2. Relevant equations

[tex]\int\epsilon_{0}{E^\rightarrow}\bullet{ds^\rightarrow}= \int\rho_{v}dv[/tex]

3. The attempt at a solution

So I have an understanding of how Gauss' Integral Law is supposed to function but this semi-infinite slab is confusing me.

First I will attempt to solve the rhs of Gauss' integral law

[tex]\int\rho_{v}dv = \int_{0}^{L}\int_{0}^{W}\int_{-d}^{d}\rho_{0}cos(\pi x/(2d))dxdydz = \int_{0}^{L}\int_{0}^{W}\frac{2d\rho_{0}sin(\pi x/(2d))}{\pi} |^{d}_{-d}dydz = \frac{4d\rho_{0}WL}{\pi} [/tex]

Now I believe I did that correct the lhs has me much more confused.

Since it is infinite about the y and z axis wouldn't it observe some of the same principles as a infinite sheet charge?

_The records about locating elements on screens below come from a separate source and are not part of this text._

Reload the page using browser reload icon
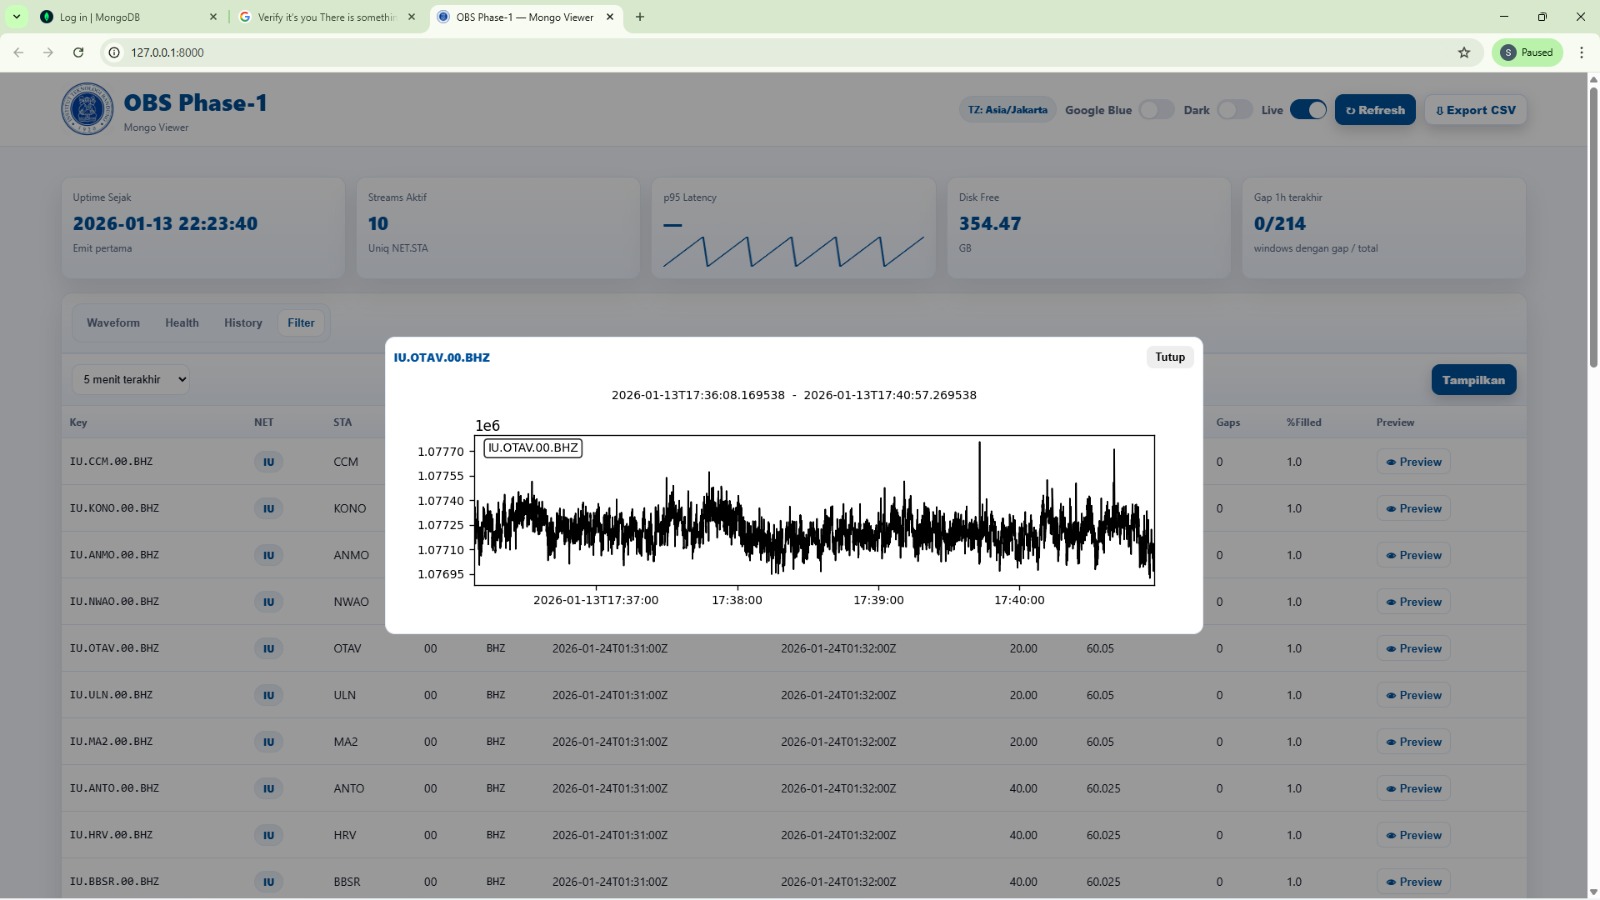The height and width of the screenshot is (900, 1600). tap(78, 53)
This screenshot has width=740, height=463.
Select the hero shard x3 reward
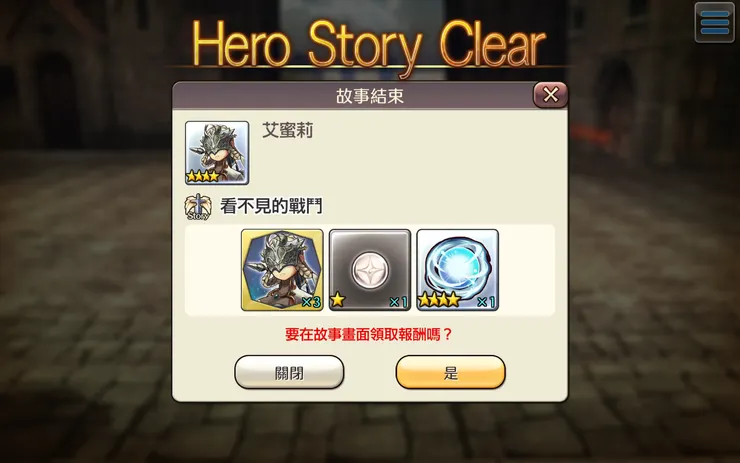tap(282, 270)
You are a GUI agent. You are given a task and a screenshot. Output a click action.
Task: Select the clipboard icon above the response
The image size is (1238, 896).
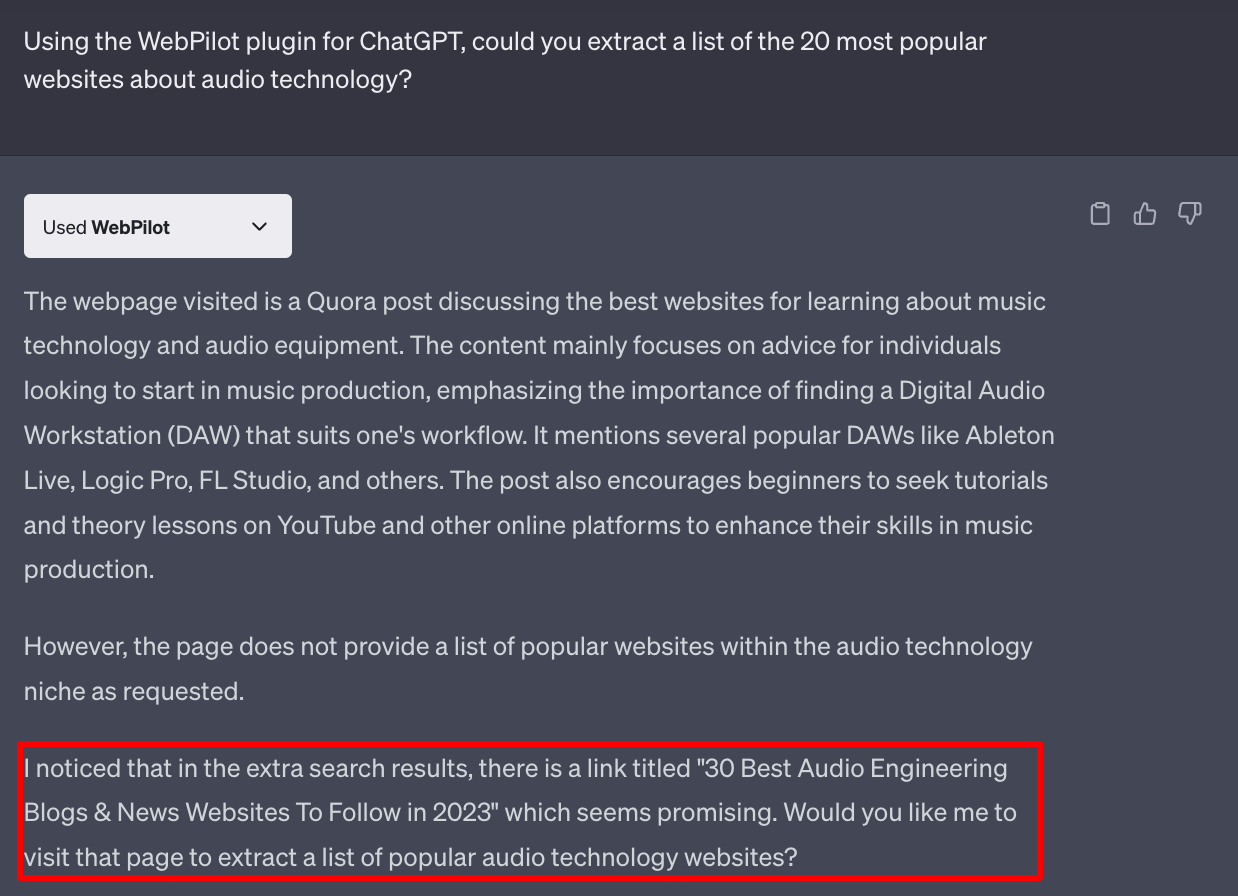1099,213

I dont believe we can define ds as the surface area is infinite. So that forces the use of the integral. Which is where I believe I am going wrong. There is only charge at the +x and -x axis outside of d and -d. How do I set up the Lhs?

[tex]\int_{0}^{L}\int_{0}^{W}\epsilon_{0}E a_{x}dydz = \epsilon_{0}EWL[/tex]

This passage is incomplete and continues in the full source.